Kenyan President William Ruto said talks with the United States on a critical minerals partnership are at an “advanced stage” and could be completed soon. He spoke on the margins of the G7 Summit in France, where he held discussions with leaders including US President Donald Trump. The proposed framework would cover rare earth elements and other strategic minerals used in clean energy and advanced technology industries.
Crucially, Ruto said both sides agree that minerals under the partnership should be processed in Kenya rather than exported in raw form. That stance aligns with a broader African policy shift towards local beneficiation. Governments across the continent seek to retain more value from resources that underpin electric vehicles, renewable power systems, battery supply chains and advanced manufacturing.
Countries such as the Democratic Republic of the Congo and Zimbabwe have already moved to expand domestic processing capacity and, in some cases, limit exports of unprocessed ores. Kenya now appears ready to anchor a similar strategy in a bilateral deal with the United States, positioning itself as a regional hub for critical mineral processing. For investors, the Kenya minerals deal points to future demand for capital in concentrators, refineries, logistics and power infrastructure needed to support local value addition.
Kenya holds known deposits of rare earth minerals and niobium and is exploring for lithium, graphite, copper and nickel, which are considered prospective but remain largely untapped. These resources sit at the centre of global competition over critical minerals security. Western economies are looking to reduce reliance on Chinese processing and refining capacity. G7 leaders recently agreed to strengthen cooperation on supply chains for such materials and diversify processing away from single-country dependence. The proposed Kenya–US accord fits that agenda while also responding to African calls for more balanced economic partnerships.
Ruto framed the talks as part of a wider reset in Africa’s engagement with Western partners, calling for a move away from extractive models built on raw material exports. He argued that natural resources from the continent “can no longer be exported and processed elsewhere” and should instead be processed “in-country and in-continent” to create jobs and industrial capacity.
He also said Kenya and its peers will “reject” relationships centred on simple resource extraction. They are looking instead for partnerships that emphasise investment, industrial development and employment creation. That language aligns with a growing push by African leaders to secure deals that lock in commitments on processing, technology transfer and local content.
Beyond mining, Ruto linked the Kenya minerals deal to a broader push to change how Africa accesses global capital. He argued that Africa is constrained less by a lack of capital than by weak mechanisms to mobilise existing savings and reduce financing costs. He highlighted the scale of African pension funds, insurance assets and reserves. He argued that these could support more domestic investment if backed by stronger guarantee and risk-sharing tools.
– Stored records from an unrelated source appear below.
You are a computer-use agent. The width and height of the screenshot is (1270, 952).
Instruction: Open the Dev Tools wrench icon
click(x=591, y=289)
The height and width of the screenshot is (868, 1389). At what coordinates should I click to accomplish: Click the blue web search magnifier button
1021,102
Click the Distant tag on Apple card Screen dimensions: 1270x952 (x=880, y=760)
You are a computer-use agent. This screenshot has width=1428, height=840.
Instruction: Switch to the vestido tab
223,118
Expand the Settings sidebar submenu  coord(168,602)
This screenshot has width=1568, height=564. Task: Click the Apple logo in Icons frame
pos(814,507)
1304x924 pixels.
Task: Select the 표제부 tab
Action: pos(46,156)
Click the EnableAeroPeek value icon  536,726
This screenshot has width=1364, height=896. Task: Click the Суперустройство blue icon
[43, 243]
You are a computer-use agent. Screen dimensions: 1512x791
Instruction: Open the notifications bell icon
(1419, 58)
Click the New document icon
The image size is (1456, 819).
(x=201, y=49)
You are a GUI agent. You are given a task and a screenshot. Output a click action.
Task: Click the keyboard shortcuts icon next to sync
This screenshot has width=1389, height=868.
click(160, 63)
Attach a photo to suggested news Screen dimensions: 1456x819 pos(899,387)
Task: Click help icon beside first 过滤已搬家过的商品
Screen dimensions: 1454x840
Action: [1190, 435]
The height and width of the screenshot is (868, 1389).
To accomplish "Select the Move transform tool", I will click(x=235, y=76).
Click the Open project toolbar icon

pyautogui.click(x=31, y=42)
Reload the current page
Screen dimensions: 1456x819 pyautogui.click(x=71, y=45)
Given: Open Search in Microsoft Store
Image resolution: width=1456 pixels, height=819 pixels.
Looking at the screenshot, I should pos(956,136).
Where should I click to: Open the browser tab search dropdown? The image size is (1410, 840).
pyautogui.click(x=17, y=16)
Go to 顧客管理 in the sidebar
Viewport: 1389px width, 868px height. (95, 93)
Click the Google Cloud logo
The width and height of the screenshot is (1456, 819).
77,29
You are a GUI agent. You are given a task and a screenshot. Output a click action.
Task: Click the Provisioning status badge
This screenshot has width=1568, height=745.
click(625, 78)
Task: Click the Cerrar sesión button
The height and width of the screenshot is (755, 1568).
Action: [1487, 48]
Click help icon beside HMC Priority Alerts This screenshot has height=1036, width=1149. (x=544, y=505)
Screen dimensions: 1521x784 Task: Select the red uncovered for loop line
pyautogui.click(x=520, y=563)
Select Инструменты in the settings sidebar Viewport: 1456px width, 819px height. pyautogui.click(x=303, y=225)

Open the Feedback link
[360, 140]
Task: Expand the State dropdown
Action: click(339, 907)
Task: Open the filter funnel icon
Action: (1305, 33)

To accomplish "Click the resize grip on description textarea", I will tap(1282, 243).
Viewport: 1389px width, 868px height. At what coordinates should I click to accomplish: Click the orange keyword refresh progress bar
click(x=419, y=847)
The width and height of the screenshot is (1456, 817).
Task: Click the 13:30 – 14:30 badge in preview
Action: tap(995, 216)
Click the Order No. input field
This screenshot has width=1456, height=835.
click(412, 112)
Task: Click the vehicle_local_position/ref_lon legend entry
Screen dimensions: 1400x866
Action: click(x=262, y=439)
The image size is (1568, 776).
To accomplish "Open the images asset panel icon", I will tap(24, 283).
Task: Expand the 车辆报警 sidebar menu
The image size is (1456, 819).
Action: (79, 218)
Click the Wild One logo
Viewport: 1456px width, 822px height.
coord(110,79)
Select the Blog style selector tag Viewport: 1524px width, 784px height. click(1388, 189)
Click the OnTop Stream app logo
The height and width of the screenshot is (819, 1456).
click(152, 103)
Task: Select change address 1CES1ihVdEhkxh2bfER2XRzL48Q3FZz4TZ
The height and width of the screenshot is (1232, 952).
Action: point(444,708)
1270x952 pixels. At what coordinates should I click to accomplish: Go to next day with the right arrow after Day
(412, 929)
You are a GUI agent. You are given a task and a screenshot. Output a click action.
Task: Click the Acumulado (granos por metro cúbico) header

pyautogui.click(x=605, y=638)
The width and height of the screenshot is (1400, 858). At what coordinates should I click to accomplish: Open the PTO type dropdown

Ruto welcomed growing support for African financial institutions, citing the African Trade & Investment Development Insurance (ATIDI), formerly the African Trade Insurance Agency, as a platform that can help lower investment risk and unlock capital flows. If paired with a credible mineral processing strategy, such risk-mitigation capacity could crowd in long-term private investment into Kenyan downstream assets.
For investors, the direction of travel is clear. If finalised on the terms outlined by Ruto, the Kenya minerals deal would anchor Kenya’s attempt to become a processing and industrial hub for strategic minerals, with policy support for in-country value addition and a stronger role for African capital. The next signals to watch will be the final structure of the agreement, any linked fiscal or regulatory reforms, and the first wave of concrete processing and refining projects that emerge on the back of the pact.